Brief — All the data should be transcribed exactly, with every line kept.

*** Information given Section Begins ***

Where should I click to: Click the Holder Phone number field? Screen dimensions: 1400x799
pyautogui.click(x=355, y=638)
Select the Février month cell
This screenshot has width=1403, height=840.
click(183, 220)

*** Information given Section Ends ***

Answer —
Where should I click to: Click the Holder Phone number field? Screen dimensions: 1400x799
pyautogui.click(x=355, y=638)
Select the Février month cell
This screenshot has width=1403, height=840.
click(183, 220)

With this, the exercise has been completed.